- Duggan as 'Hawker' in Goldfinger (1964)
- Born: Gerald Joseph Duggan 10 July 1910 Dublin, Ireland
- Died: 27 March 1992 (aged 81) Sydney, New South Wales, Australia
- Occupation: Actor
- Years active: 1959–1990
- Spouse: Helen Blood ​ ​(m. 1942; death 1972)​
- Children: 1

= Gerry Duggan (actor) =

Irish-Australian actor (1910–1992)

Gerald Joseph Duggan (10 July 1910 – 27 March 1992) was an Irish-Australian character actor. He was almost 50 when he made his first film, The Siege of Pinchgut (1959), which earned him a BAFTA Award nomination for Most Promising Newcomer.

Although he never achieved leading man stardom, he was a familiar face in small roles in film and television, both in Australia and Britain, as well as on the West End stage. His trademarks were his Irish brogue, pronounced lisp and prominent jaw.

==Early life==
Duggan was born and raised in Dublin in 1910. When he was 16-years-old he moved to New York City, where he had his early exposure to theatre acting. In the 1930s, he moved to Australia, where he settled, although he worked internationally.

==Career==
He was almost 50 when he made his first film, The Siege of Pinchgut (1959), a British production made in Australia, which was the last film from Ealing Studios. Duggan was nominated for the BAFTA Most Promising Newcomer Award for his role as Pat Fulton, a caretaker taken hostage by escaped convicts, but lost to the 13-year-old Hayley Mills in Tiger Bay. However the performance launched his career.

During the 1960s, he would appear in numerous British films and television series, including The L-Shaped Room (1962), The Servant (1963), and Goldfinger (1964). He returned to Australia in the following decade, where he'd work with directors like New Wave directors like Gillian Armstrong, Philippe Mora, Fred Schepisi, and Phillip Noyce.

He appeared in many other television series in Australia and Britain, such as A Country Practice, Mother and Son, The Flying Doctors, Skyways, The Sullivans, Matlock Police, Number 96, Spyforce, Division 4, Boney, Skippy the Bush Kangaroo, The Avengers and Coronation Street. Duggan also played the title role in the 1986 children's television series Professor Poopsnagle's Steam Zeppelin.

## Data to examine
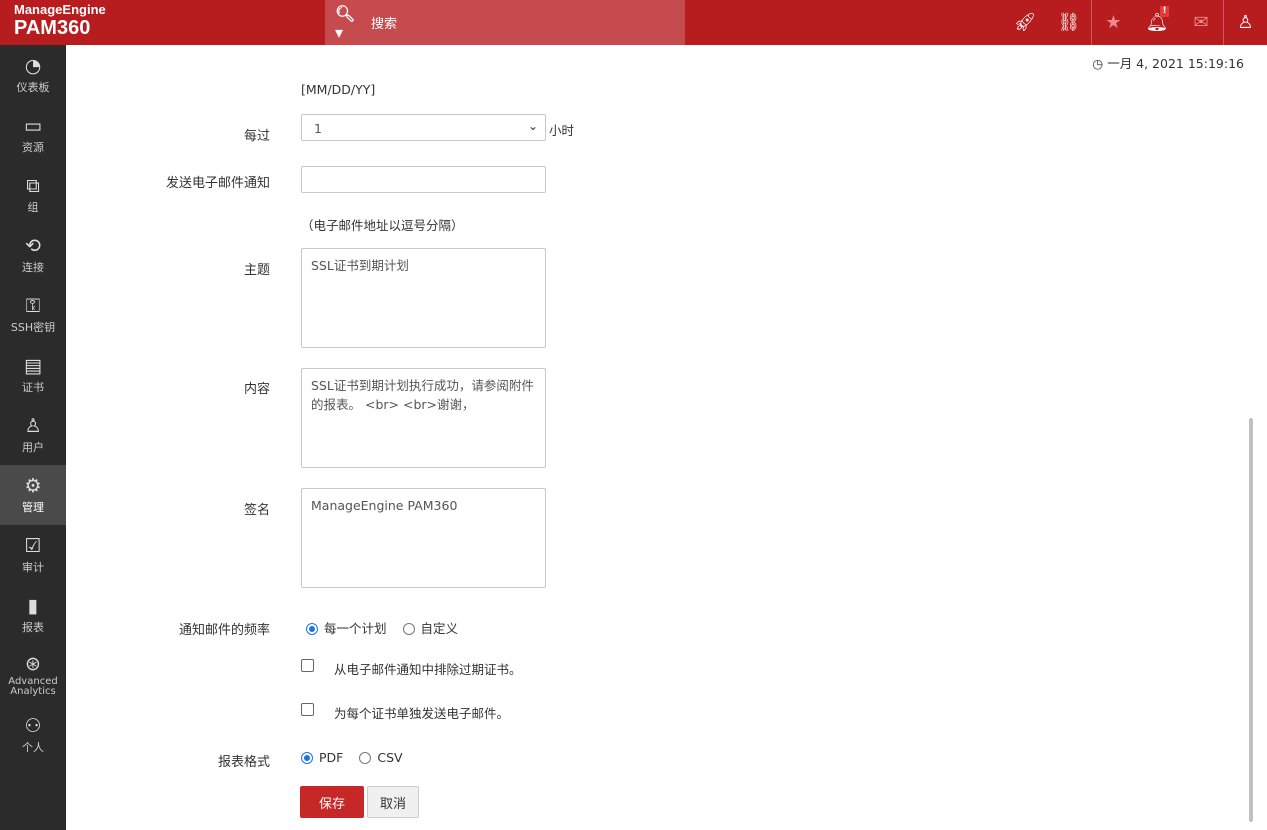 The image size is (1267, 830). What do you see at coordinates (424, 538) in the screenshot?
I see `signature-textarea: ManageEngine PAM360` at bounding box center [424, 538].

---

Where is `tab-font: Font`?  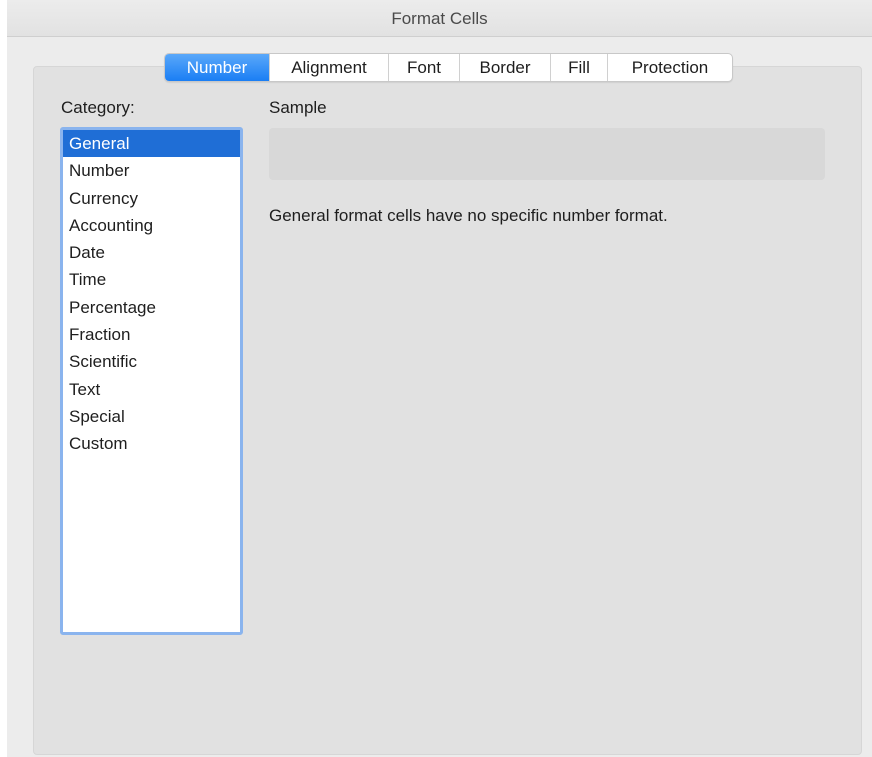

## Exercises
#1 Please decide whether each statement agrees with the Gerry Duggan article, answering yes or no and quoting the exact words that settle it: (a) Duggan's first film was the last film from Ealing Studios. (b) Duggan won the BAFTA Most Promising Newcomer Award. (c) Duggan moved to New York City at age 16.
#2 Using the Gerry Duggan article, answer each question:
(a) Whom did Duggan marry, and in what year?
(b) What character did he play in The Siege of Pinchgut?
(c) In which 1986 children's television series did he play the title role?
#3 Carry on the Gerry Duggan article from its last sentence.
The records are separate material, unrelated to the Gerry Duggan article.

## Answers to the exercise
#1
(a) Yes: "The Siege of Pinchgut (1959), a British production made in Australia, which was the last film from Ealing Studios"
(b) No: "but lost to the 13-year-old Hayley Mills in Tiger Bay"
(c) Yes: "When he was 16-years-old he moved to New York City"

#2
(a) Helen Blood, in 1942
(b) Pat Fulton, a caretaker taken hostage by escaped convicts
(c) Professor Poopsnagle's Steam Zeppelin

#3
Duggan continued to act on stage in between film and television commitments. In 1964, he appeared in the British debut of Samuel Beckett's play The Old Tune. In a role he regarded as the high point of his stage career, he played the role of McLeavy in the 1966 London revival of Joe Orton's Loot, which transferred to the Criterion Theatre.

== Personal life ==
Duggan was married to Helen Blood from 1942 until her death in 1972. They had a son.

Later in life, he resided in the Beacon Hill suburb of Sydney.

=== Death ===
Duggan died in Sydney, at the age of 81, on 27 March 1992.

==Partial filmography==

- The Siege of Pinchgut (1959) – Pat Fulton
- A Tongue of Silver (1959) – policeman
- On the Beach (1959) – Bit Part (uncredited)
- The Sundowners (1960) – Shearer
- Dentist on the Job (1961) – Commissionaire
- Go to Blazes (1962) – Fireman
- Serena (1962) – Norman Cole
- The L-Shaped Room (1962) – Bert
- The Servant (1963) – Waiter
- West 11 (1964) – Father Dominic
- Goldfinger (1964) – Hawker, James Bond's golf caddie
- Skippy the bush kangaroo (Serie 1968) |- Mr. Trundle
- Ned Kelly (1970) – Father O'Hea
- Ride a Wild Pony (1975) – Train Engineer
- Mad Dog Morgan (1976) – Martin
- The Devil's Playground (1976) – Brother Hanrahan
- The Singer and the Dancer (1977) – the Doctor
- The Picture Show Man (1977) – the Hall Secretary
- The Mango Tree (1977) – Scanlon
- Newsfront (1978) – Len's father
- My Brilliant Career (1979) – Squatter
- The Last of the Knucklemen (1979) – Old Arthur
- Slippery Slide (1980)
- Bliss (1985) – neighbour 1
- Dark Age (1987) – Joe Blunt
- The Flying Doctors (1988 serie)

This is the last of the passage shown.